You're conducting a multi-target security assessment for a coffee cooperative in the Venezuelan Andes — mapping an attack surface that includes an export tracker, a farmer portal, fermentation sensors, payment processing, and infrastructure nobody fully documented.
The discipline skills: attack surface mapping across systems the client doesn't fully know about, cross-tool correlation between Nmap, ZAP, and Nuclei findings, supply chain analysis with Semgrep and Trivy, custom Nmap NSE scripts, and remediation planning that accounts for rollback risk and compensating controls.
The AI-direction lesson: the guides are gone. Nobody tells you what to scan first, when to move from reconnaissance to exploitation, or how deep to pursue each attack path. When you ask AI to "assess this system," it will produce a complete-looking plan — but completeness is not correctness. The skill is designing the approach yourself, using meta-prompting to ask AI for verification strategies you haven't thought of, rather than accepting AI's default engagement structure. This is the difference between directing AI through a provided workflow and directing AI through a workflow you design.
Your Role
You are conducting a multi-target assessment for a cooperative with eight staff and a remote developer. Whatever you recommend needs to be actionable with those resources.
Templates give you structure for the scope document, threat model, and assessment report. The guides that walked you through each phase are gone. You decide the assessment approach. The threat model you build from reconnaissance drives everything downstream.
What's New
Last time you designed network segmentation for a 12-building property company, implemented default-deny firewall rules, tested your own architecture with lateral movement, and produced a multi-audience remediation plan with cost estimates.
Multi-target assessment. The cooperative has multiple systems that interact — web applications, APIs, IoT sensors, payment processing, third-party integrations. The attack surface extends beyond what the client knows about. Cloud assets, forgotten environments, and supply chain connections are all terrain you need to map.
Cross-tool correlation. Nmap, ZAP, and Nuclei each tell you something different about the same target. Matching their findings to build a coherent picture — and catching false positives where the tools disagree — is a core discipline at this level.
Supply chain analysis. Semgrep finds vulnerabilities in code and dependencies that dynamic testing misses. But a finding in the source code is not the same as a finding you can exploit at runtime. The distinction matters for both the assessment and the report.

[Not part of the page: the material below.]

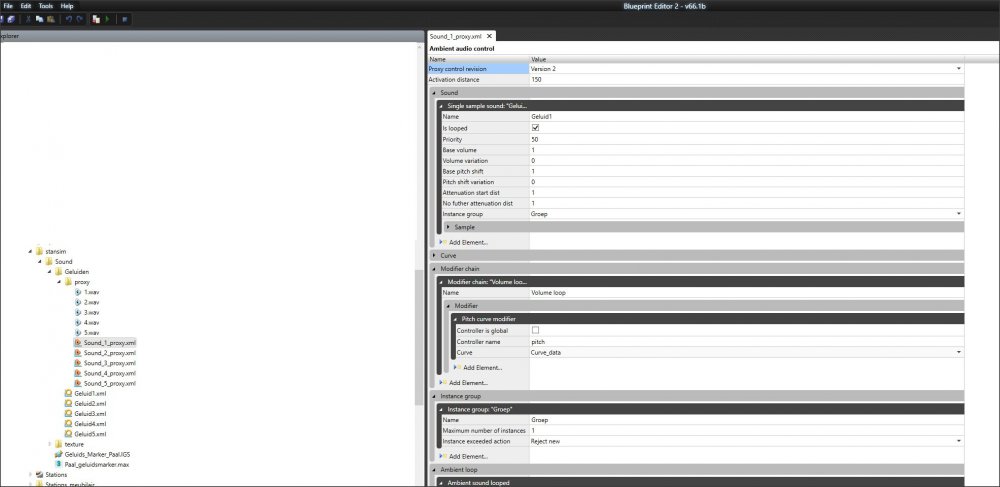Click the Paal_geluidsmarker.max file icon

point(57,464)
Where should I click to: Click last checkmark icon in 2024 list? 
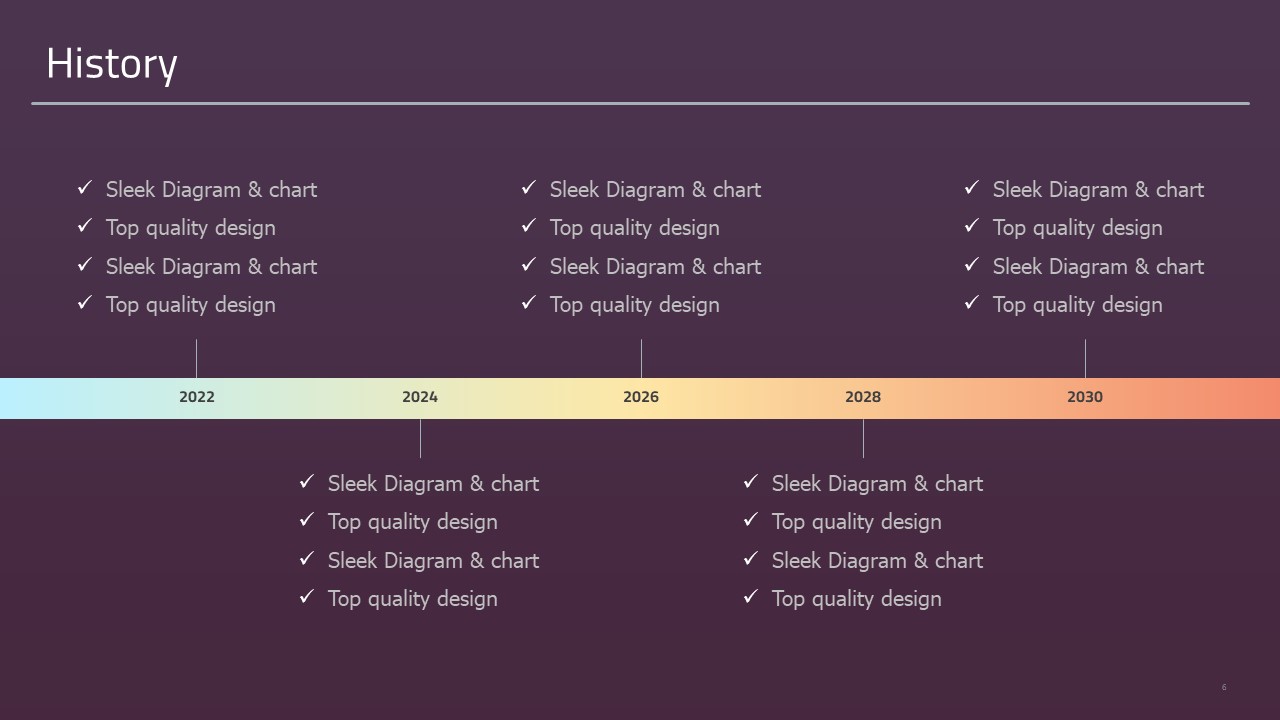pos(307,596)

Remediation risk. Fixing a vulnerability might break the system it lives in. Compensating controls, rollback procedures, and the risk of the fix itself are now part of every remediation decision.
The hard part: you are designing the approach, not following one. When the voice note ends and the chat opens, the first question is yours to ask.
Tools
- Nmap — multi-target scanning and custom NSE scripts. Continuing.
- ZAP — web application scanning scoped to threat model. Continuing.
- Nuclei — template-based vulnerability scanning with false positive management. New.
- Semgrep — static analysis for code-level and supply chain vulnerabilities. New.
- Trivy — container and dependency vulnerability scanning. New.
- Metasploit — multi-layer exploitation. Continuing.
- Docker — lab environment running cooperative infrastructure. Continuing.
- Grafana/Loki/Alloy — logging and detection across targets. Continuing.
- Sigma — detection rules for multi-layer attack patterns. Continuing.
- Claude Code — AI agent directing the assessment.
Materials
- Scope document template — empty template you fill from client discovery. Rules of engagement are pre-filled; everything else comes from your conversation with Andres.
- Threat model template — STRIDE structure for you to populate from reconnaissance findings.
- Assessment report template — three-section structure (executive summary for Andres, compliance evidence for the Portland buyer, technical findings for the developer).
- Docker environment — cooperative infrastructure including export tracker, member portal, fermentation monitoring, payment processing, shipping integration, and the monitoring stack.